Celebrity Deaths in August, 2007

celebrity deaths

In August 2007, the world bid farewell to several luminaries of the entertainment and cultural spheres. The creator of game show classics, a legendary sports figure turned actor, a philanthropic socialite, a groundbreaking musician, and an ambassador of Irish folk music all made significant contributions. Each left an indelible mark on their respective fields.

Merv Griffin, Phil Rizzuto, Brooke Astor, Lee Hazlewood, and Tommy Makem passed away, leaving behind legacies that continue to resonate. This overview celebrates their careers and the impact of their contributions, as well as the circumstances surrounding their passing, offering a glimpse into the lives of these remarkable figures who shaped their eras.

Hollywood Obituaries in August, 2007

Elizabeth Inglis (July 10, 1913 – August 25, 2007)

Elizabeth Inglis was a British actress whose career in film and television spanned several decades, highlighted by her performances in Alfred Hitchcock’s “The 39 Steps” and other notable productions. Known for her elegant presence and versatile acting skills, Inglis made a significant impact on the silver screen during the golden age of cinema.

Despite her success, she chose to step away from the spotlight to focus on her family, marrying producer Raymond Wagner and becoming the mother of director Sigourney Weaver. Elizabeth Inglis passed away on August 25, 2007, leaving behind a legacy of classic performances and a lasting influence in the world of acting.

Merv Griffin (July 6, 1925 – August 12, 2007)

Merv Griffin was an influential figure in the entertainment industry, best remembered for his contributions as a television host and the creator of iconic game shows such as “Jeopardy!” and “Wheel of Fortune.” Griffin’s career spanned over several decades, during which he also engaged in various roles including singer and actor, showcasing his versatile talent.

Beyond his on-screen presence, Griffin was a savvy businessman building a substantial net worth. He had owned television stations and other business ventures. He passed away on August 12, 2007, due to prostate cancer, leaving behind a legacy that continues to influence the television landscape.

Phil Rizzuto (September 25, 1917 – August 13, 2007)

Phil Rizzuto, a Hall of Fame shortstop for the New York Yankees, transitioned from a stellar sports career to becoming a beloved broadcaster and occasional actor. Rizzuto’s contributions to baseball were immense, highlighted by his participation in numerous World Series championships. Beyond the field, he became known for his unique broadcasting style and catchphrases.
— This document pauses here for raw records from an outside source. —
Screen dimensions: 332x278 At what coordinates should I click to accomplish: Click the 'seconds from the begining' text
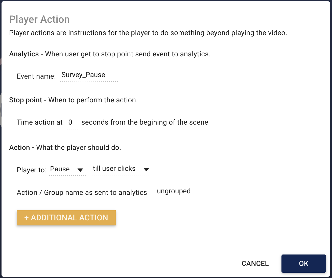pos(145,122)
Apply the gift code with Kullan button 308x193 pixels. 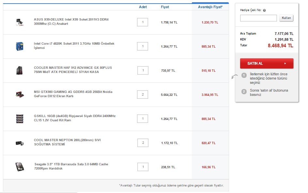coord(286,18)
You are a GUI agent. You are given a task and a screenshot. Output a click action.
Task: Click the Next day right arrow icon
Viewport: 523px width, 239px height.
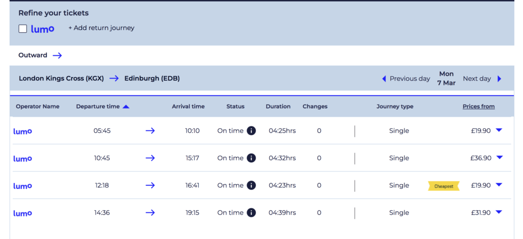[x=500, y=79]
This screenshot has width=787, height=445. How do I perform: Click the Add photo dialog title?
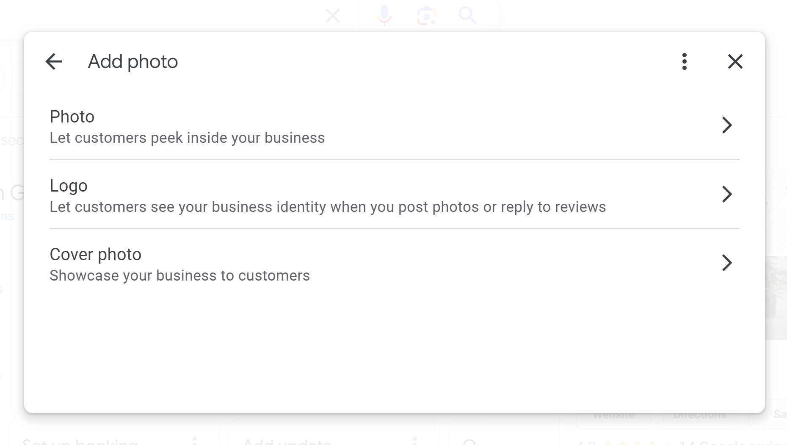tap(133, 62)
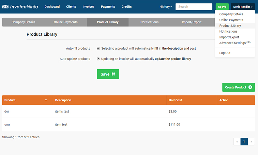
Task: Open Notifications from the dropdown menu
Action: pos(228,32)
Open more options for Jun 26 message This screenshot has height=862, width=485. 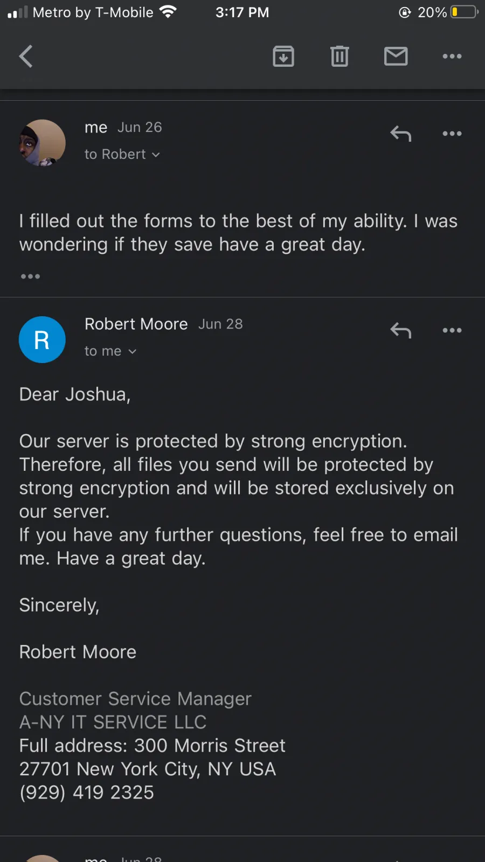pyautogui.click(x=452, y=133)
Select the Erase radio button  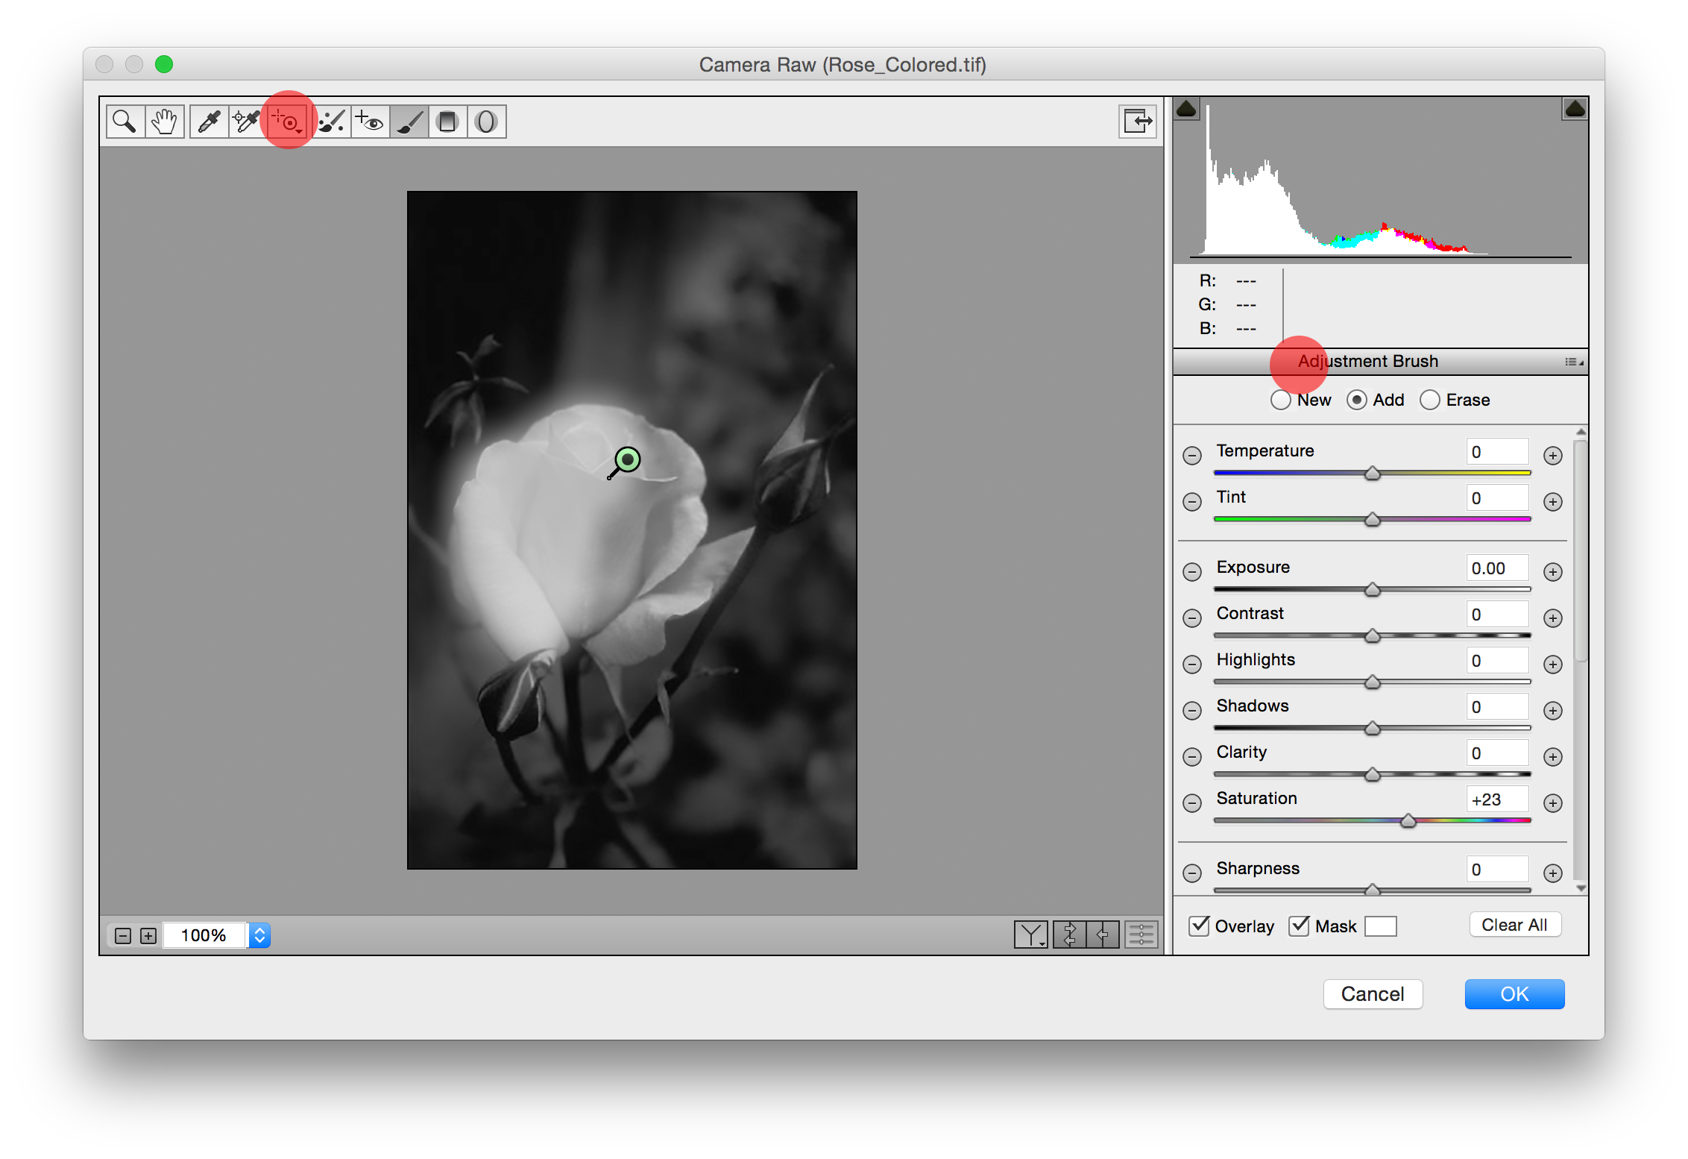[1429, 401]
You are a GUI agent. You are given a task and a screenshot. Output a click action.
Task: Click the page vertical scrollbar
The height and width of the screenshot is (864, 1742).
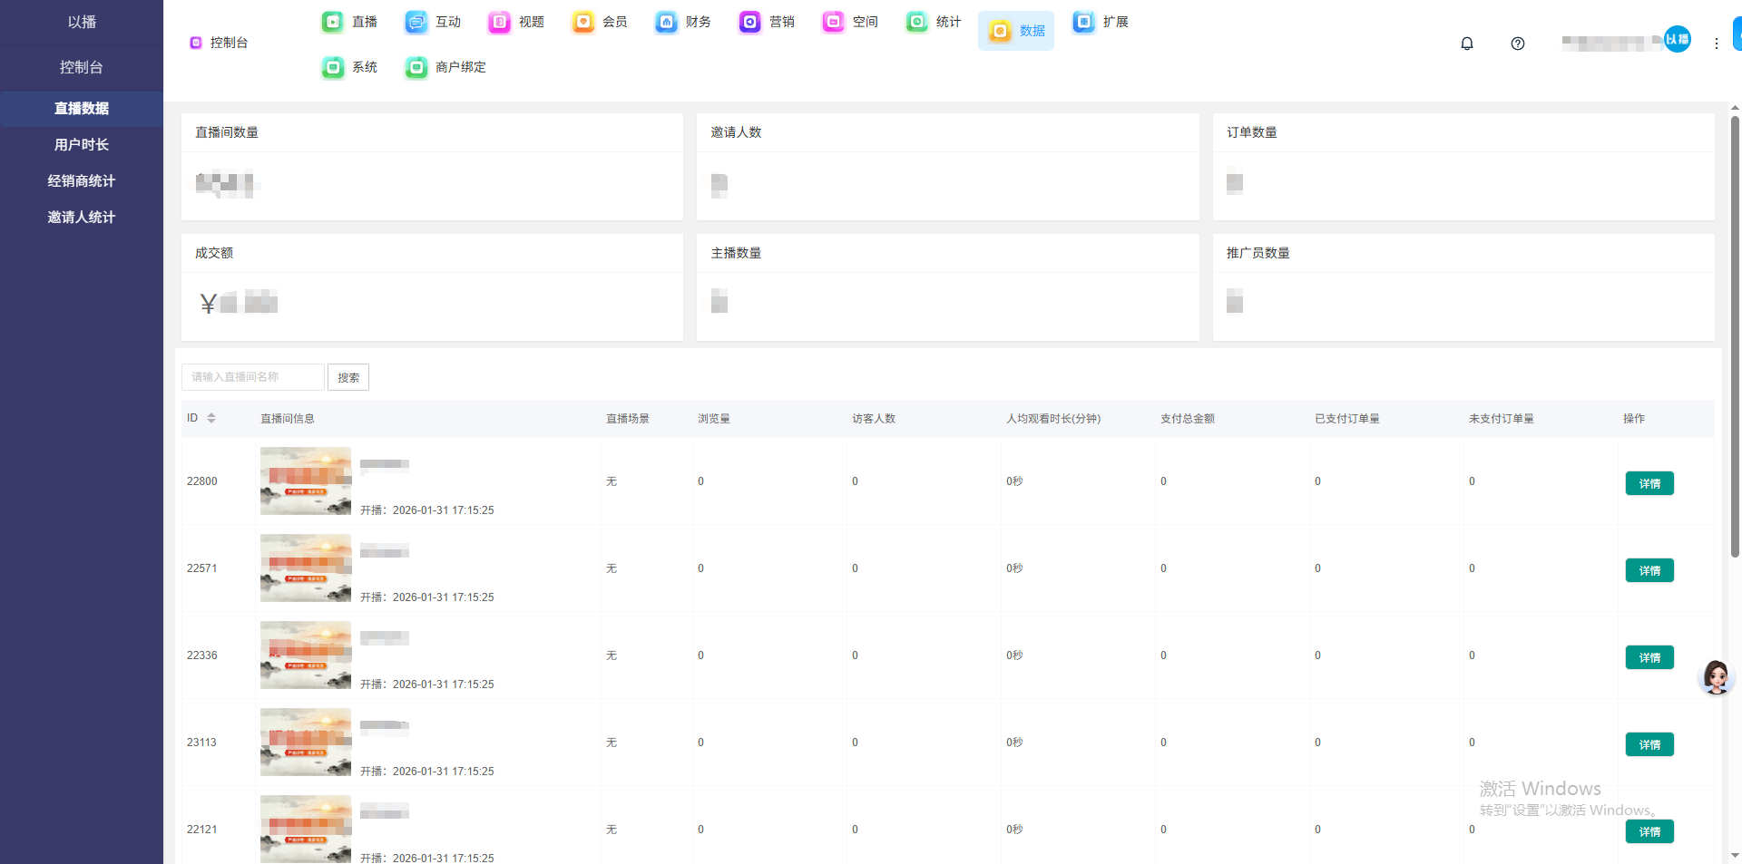coord(1735,363)
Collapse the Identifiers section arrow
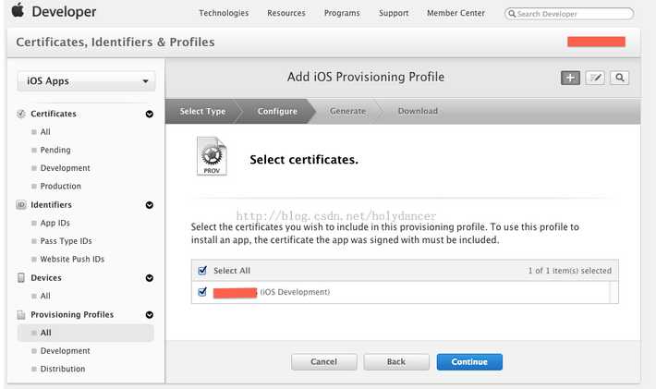656x389 pixels. (x=150, y=205)
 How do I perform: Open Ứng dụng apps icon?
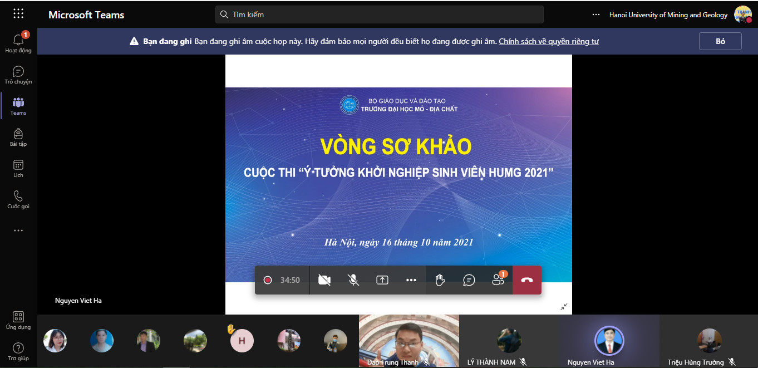coord(18,320)
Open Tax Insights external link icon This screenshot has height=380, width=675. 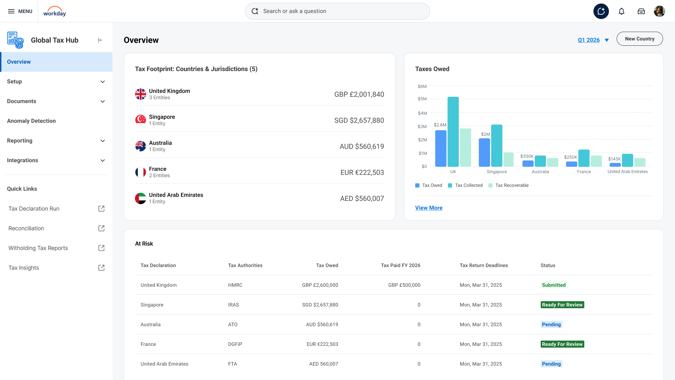coord(101,268)
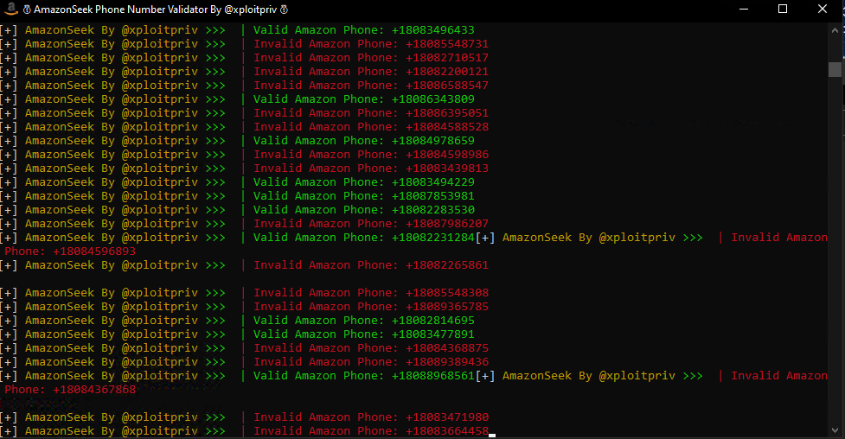Click the AmazonSeek Phone Number Validator title text

pos(156,9)
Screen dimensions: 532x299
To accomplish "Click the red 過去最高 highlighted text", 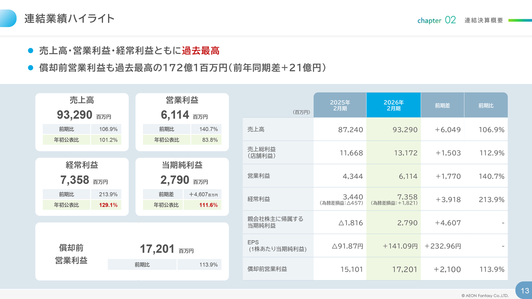I will [x=200, y=51].
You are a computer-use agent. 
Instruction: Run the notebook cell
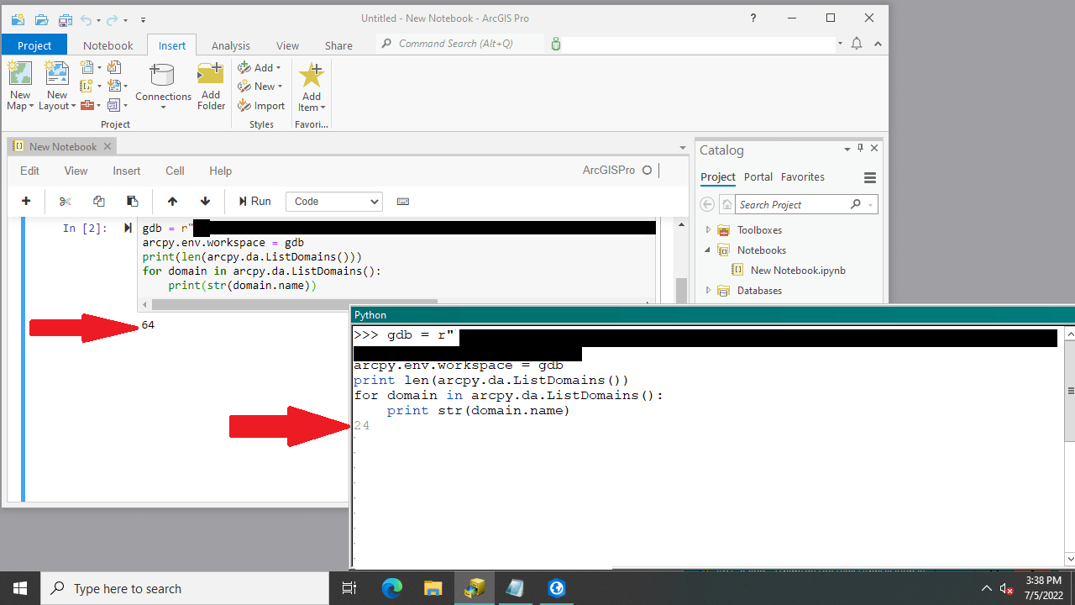pos(254,201)
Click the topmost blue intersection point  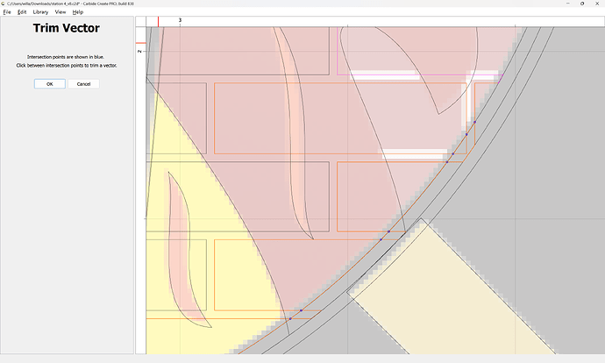474,122
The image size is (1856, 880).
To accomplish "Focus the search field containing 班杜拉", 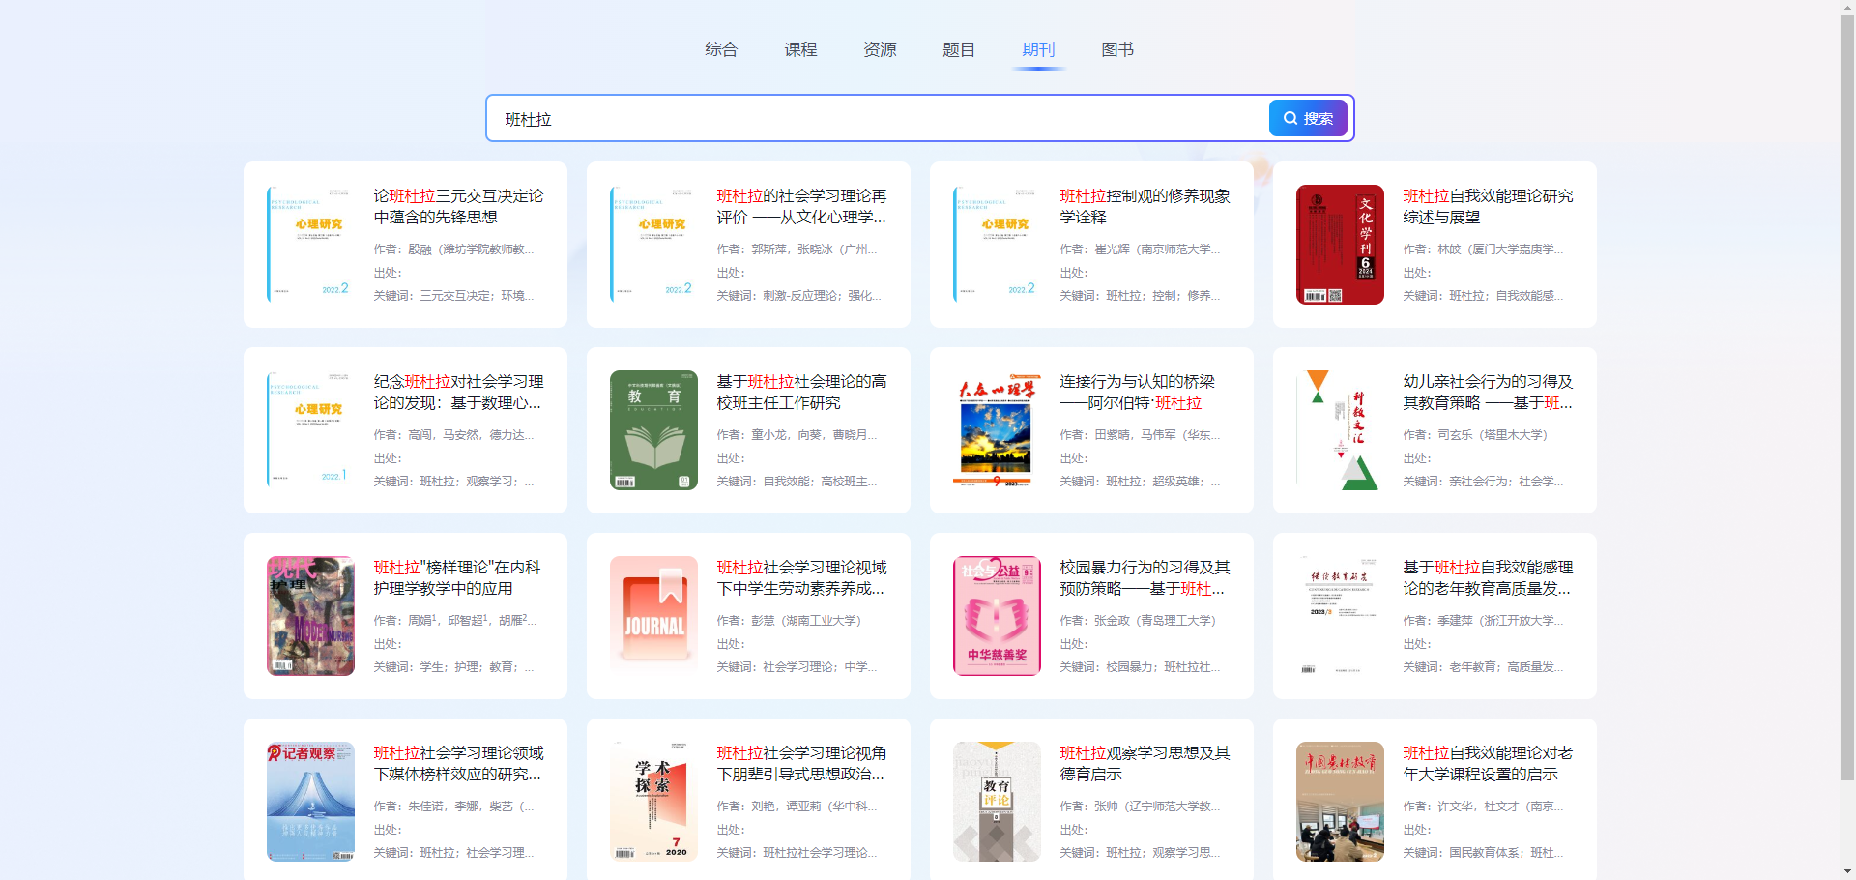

His venture into acting included roles in films and TV shows, further showcasing his versatility. Rizzuto passed away on August 13, 2007, from pneumonia, remembered not only for his athletic prowess but also for his charismatic personality and impact on sports broadcasting.

Brooke Astor (March 30, 1902 – August 13, 2007)

Brooke Astor was a renowned philanthropist and socialite, celebrated for her significant contributions to New York City’s cultural and social landscape. Her philanthropic efforts were wide-reaching, benefiting libraries, museums, and various social causes, thereby cementing her legacy as a patron of the arts and humanities.

Astor’s appearances in documentaries and her prominent role in New York society highlighted her influence and dedication to public service. She passed away on August 13, 2007, at the age of 105, leaving behind a legacy of generosity and community improvement that continues to inspire.

Lee Hazlewood (July 9, 1929 – August 4, 2007)

Lee Hazlewood was a pioneering figure in music, known for his distinctive baritone voice and innovative songwriting and production techniques. His collaborations with Nancy Sinatra, including the hit “These Boots Are Made for Walkin’,” are particularly celebrated.

Hazlewood’s influence extended beyond pop and country music, as he contributed to shaping the sound of the 1960s and 1970s. He passed away from renal cancer on August 4, 2007, leaving behind a rich musical legacy characterized by creativity and a unique stylistic flair that continues to influence artists across genres.

Tommy Makem (November 4, 1932 – August 1, 2007)
Tommy Makem was an iconic Irish folk musician, known for his powerful voice, storytelling, and mastery of traditional instruments. As a solo artist and a member of The Clancy Brothers, Makem played a pivotal role in popularizing Irish folk music around the world.

His work extended to television, where he shared Irish culture and music with a broader audience. Makem passed away on August 1, 2007, after a battle with lung cancer, leaving behind a legacy as a custodian of Irish heritage and a bridge between traditional Irish music and global audiences.